Однажды я застал его плачущим. «Второй день ревет, — отворив дверь, сказала мне мать Сугробова Дора Исааковна. — Хоть бы вышел куда, развеялся… Проходите, проходите. Он там, в салоне…»
Сугробова я застал в совершенно разобранном состоянии. В кальсонах и майке сидел он у обеденного стола и ронял мелкие слезы на страницы раскрытой книги. Увидев меня, встрепенулся, схватил с коленей просторное банное полотенце и спрятал в него лицо. Я перевернул книгу обложкой вверх. Пушкин. Маленькие трагедии.
«Самый никчемный поэт в русской литературе, — пробубнил Сугробов сквозь полотенце. — Он, и еще Ахматова. Ненавижу!.. Пушкин вообще не поэт — ни одной метафоры, даром, что рифмовать мастак. А Ахматова всю свою славу взяла бедром».

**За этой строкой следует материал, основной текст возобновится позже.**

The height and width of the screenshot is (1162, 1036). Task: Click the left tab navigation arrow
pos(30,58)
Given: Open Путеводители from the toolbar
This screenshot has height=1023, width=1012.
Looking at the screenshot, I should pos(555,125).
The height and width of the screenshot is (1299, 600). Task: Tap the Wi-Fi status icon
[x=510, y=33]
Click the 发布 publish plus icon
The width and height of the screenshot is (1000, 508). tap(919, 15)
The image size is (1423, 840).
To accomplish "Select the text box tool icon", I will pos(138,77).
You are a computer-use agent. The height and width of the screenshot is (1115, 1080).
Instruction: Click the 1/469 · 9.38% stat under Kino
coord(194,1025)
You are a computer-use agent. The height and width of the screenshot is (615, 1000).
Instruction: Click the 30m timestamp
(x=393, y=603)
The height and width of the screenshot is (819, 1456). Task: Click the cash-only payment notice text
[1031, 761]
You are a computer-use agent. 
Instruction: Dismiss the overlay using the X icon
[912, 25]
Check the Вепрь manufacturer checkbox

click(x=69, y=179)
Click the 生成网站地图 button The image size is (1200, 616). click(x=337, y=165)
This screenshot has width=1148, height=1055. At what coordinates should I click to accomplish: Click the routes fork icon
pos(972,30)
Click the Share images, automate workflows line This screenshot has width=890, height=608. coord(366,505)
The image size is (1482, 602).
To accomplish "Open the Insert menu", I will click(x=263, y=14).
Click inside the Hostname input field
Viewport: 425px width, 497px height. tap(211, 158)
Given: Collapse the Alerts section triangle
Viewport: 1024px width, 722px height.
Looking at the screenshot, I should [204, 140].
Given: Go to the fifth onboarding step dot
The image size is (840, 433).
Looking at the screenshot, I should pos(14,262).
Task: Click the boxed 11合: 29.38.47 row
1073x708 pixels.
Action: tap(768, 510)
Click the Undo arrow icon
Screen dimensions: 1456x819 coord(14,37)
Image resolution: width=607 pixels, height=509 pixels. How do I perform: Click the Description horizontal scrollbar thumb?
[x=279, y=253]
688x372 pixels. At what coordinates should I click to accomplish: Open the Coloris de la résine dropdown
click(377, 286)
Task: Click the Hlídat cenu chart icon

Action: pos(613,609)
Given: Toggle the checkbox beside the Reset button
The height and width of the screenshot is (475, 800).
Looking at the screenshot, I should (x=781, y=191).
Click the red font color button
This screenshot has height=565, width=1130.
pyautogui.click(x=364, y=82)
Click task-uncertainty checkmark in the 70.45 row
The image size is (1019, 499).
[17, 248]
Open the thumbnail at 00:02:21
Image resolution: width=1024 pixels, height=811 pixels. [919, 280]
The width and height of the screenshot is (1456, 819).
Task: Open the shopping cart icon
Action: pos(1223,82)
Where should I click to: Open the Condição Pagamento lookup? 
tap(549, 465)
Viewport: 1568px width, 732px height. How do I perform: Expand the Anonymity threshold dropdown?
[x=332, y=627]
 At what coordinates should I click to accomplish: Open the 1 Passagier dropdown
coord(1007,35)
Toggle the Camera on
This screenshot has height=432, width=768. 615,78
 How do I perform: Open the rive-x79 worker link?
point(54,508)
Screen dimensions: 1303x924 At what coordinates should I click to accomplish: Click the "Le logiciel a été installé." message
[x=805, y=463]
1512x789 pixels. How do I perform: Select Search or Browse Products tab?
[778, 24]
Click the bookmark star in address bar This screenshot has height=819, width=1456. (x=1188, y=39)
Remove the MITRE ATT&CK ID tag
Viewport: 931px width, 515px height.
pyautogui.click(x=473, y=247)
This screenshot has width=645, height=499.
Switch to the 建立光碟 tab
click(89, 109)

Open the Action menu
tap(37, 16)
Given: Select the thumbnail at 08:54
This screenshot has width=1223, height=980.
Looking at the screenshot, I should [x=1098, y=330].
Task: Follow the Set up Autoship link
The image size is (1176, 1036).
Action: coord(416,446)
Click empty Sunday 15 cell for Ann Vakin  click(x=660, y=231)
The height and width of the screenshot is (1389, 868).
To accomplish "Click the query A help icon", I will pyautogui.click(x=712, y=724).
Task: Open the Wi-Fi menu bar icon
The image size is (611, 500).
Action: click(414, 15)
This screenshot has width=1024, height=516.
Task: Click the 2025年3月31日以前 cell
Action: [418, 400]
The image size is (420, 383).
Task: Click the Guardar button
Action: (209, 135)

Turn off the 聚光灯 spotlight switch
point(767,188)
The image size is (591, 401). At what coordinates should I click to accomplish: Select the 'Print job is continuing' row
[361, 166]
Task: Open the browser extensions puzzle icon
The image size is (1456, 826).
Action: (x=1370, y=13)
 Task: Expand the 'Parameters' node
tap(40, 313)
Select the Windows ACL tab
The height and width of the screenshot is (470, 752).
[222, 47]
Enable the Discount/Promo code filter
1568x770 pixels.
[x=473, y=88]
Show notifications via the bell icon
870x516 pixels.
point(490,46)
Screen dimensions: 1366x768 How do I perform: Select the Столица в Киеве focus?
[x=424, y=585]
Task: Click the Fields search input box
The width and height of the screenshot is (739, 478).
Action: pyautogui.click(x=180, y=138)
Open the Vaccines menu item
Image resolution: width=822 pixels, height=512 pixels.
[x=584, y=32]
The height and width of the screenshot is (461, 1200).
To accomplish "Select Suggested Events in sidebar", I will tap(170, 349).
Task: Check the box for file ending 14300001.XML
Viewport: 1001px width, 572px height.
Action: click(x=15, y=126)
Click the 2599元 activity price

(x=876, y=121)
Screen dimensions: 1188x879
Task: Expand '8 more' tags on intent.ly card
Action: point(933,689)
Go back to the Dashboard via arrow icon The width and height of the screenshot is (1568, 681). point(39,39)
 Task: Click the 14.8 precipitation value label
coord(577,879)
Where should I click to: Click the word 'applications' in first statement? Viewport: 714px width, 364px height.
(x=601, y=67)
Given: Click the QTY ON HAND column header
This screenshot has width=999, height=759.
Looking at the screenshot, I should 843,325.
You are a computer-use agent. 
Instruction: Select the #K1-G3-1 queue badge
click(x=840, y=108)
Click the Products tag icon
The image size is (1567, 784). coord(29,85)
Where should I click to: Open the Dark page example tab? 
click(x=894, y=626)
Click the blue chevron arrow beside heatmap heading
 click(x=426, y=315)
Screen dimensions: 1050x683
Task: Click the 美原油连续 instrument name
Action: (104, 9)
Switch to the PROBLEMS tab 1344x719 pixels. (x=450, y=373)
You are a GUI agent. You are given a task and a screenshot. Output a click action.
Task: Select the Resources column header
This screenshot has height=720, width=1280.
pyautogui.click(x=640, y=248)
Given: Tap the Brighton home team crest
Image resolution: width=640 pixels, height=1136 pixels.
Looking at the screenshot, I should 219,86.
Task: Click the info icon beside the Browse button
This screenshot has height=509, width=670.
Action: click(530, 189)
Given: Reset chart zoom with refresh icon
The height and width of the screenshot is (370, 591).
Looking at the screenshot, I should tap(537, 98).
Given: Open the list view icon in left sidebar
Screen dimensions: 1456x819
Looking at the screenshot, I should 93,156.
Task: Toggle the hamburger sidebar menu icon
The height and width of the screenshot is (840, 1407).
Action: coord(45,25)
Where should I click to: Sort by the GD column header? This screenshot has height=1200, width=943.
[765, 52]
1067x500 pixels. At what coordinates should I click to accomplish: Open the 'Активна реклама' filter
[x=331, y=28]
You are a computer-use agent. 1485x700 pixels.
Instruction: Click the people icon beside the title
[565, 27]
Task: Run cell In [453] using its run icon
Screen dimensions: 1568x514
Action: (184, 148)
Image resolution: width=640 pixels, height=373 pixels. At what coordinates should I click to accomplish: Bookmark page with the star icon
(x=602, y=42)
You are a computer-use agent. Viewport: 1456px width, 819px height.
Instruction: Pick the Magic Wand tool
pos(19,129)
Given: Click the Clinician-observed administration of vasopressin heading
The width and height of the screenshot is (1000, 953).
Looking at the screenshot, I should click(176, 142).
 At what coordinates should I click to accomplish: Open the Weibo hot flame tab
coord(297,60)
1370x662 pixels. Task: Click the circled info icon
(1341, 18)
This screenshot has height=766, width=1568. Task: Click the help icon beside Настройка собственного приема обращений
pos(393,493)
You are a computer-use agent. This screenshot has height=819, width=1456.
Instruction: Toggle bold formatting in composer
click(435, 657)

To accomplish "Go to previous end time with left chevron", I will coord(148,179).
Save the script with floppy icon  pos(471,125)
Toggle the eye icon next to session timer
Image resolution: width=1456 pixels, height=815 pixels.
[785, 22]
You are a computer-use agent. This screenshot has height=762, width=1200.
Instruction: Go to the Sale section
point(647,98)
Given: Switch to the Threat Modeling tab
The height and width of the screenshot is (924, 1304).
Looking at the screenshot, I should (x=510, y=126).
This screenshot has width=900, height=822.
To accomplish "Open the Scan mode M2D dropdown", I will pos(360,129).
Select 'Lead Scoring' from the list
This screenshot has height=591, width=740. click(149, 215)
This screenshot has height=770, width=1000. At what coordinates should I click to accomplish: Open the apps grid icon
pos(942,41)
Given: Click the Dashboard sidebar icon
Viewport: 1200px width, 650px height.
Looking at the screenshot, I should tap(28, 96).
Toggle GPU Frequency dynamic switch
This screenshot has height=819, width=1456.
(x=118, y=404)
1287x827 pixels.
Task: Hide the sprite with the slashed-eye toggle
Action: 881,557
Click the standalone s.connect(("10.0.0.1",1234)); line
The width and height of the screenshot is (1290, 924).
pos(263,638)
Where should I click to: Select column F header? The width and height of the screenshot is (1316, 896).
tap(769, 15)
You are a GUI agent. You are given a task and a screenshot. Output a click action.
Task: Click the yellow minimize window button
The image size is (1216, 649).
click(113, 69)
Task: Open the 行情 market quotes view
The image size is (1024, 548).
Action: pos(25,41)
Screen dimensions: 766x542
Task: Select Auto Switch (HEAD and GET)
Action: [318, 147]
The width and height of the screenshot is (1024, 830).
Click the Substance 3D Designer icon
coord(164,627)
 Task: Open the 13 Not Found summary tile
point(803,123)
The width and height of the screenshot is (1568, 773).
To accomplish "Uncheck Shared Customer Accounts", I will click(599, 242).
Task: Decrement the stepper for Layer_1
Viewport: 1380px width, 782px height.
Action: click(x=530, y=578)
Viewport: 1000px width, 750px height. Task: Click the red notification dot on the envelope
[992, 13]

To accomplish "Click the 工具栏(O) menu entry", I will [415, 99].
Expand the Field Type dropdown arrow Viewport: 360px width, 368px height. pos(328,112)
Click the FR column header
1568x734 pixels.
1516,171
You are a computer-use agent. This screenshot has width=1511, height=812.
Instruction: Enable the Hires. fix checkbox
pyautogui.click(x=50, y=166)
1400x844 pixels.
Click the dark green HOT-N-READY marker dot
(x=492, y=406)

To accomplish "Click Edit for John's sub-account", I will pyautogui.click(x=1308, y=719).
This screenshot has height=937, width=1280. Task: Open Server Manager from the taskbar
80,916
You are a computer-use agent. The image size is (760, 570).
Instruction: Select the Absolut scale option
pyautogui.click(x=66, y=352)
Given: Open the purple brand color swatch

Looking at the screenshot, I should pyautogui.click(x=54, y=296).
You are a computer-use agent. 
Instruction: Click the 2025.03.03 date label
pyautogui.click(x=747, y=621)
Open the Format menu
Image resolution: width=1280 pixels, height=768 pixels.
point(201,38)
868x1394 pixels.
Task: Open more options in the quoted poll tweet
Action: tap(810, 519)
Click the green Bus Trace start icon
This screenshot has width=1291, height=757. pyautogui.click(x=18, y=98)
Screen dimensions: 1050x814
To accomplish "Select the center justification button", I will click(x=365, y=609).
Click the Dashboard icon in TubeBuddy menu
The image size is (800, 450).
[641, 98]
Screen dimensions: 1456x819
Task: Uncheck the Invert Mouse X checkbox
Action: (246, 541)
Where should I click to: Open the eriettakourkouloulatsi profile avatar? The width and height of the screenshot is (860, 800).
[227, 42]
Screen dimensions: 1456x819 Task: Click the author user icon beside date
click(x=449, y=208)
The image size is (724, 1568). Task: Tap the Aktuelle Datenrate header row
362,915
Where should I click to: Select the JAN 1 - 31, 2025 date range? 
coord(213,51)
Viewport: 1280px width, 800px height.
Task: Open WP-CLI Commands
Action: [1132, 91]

Я осторожно присел с другой стороны стола. Дора Исааковна принесла чайник и блюдце сухариков.
«Цветаева!.. — продолжал Сугробов. — Вот это — поэт. Никакого бедра, а целый мир!»
Я осторожно заметил, что мысль по поводу Ахматовой и Цветаевой не нова — ее когда-то высказал, кажется, Нагибин. Правда, не в такой категоричной форме. Что же касается Александра Сергеевича, то…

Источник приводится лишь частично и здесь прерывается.